Yoyi the Pigeon smiled and started to pull the car over to the curb.
“In front of Bar of the Hopeless?” Yoyi asked, knowing the needs and weaknesses of Conde and his soul.
“Around there.”
“Do you still have money?”
“More or less. The funds for book purchasing.” Conde repeated the formula and, to take his leave, held out his hand to the young man, who firmly shook it. “Thanks for lunch, the nap, and the boost.”
“Look, man, take this anyway, so you can get a leg up.” From behind the Chevy’s wheel, the young man counted several bills from the stack he had taken out of his pocket and handed some to Conde. “A little advance on the good business deal I’m sensing.”

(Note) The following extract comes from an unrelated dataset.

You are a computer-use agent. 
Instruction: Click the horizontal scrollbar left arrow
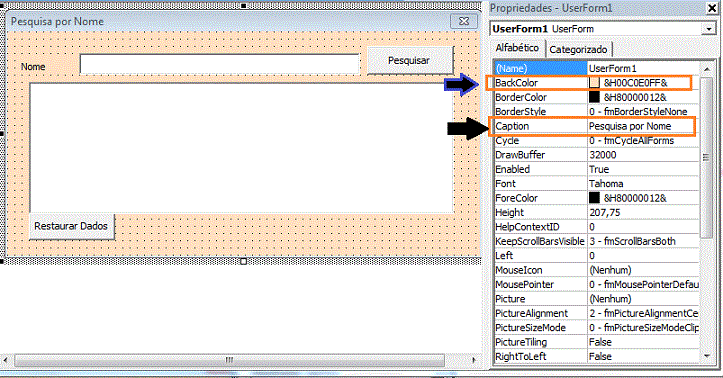(x=6, y=360)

Conde looked at Yoyi and, without too much thought, took the money. It wasn’t the first time that something similar had happened, and ever since the young man had started to talk about sensing a good business opportunity, Conde had known that would mark their goodbye. And he also knew that, even though the relationship between them had been born from a commercial connection to which each brought his own skills, Yoyi truly valued him. Because of this, his pride didn’t feel any more damaged than it already was by accepting some bills that would give him some breathing room.
“You know something, Yoyi? You are the nicest son of a bitch in Cuba.”
Yoyi smiled as he stroked the enormous gold medal on his breastbone.
“Don’t go around saying that, man … If they find out I’m also a nice guy, it will ruin my reputation. See you!” And he drove off in the silent Bel Air. The car moved forward as if it were king of the road. Or the world.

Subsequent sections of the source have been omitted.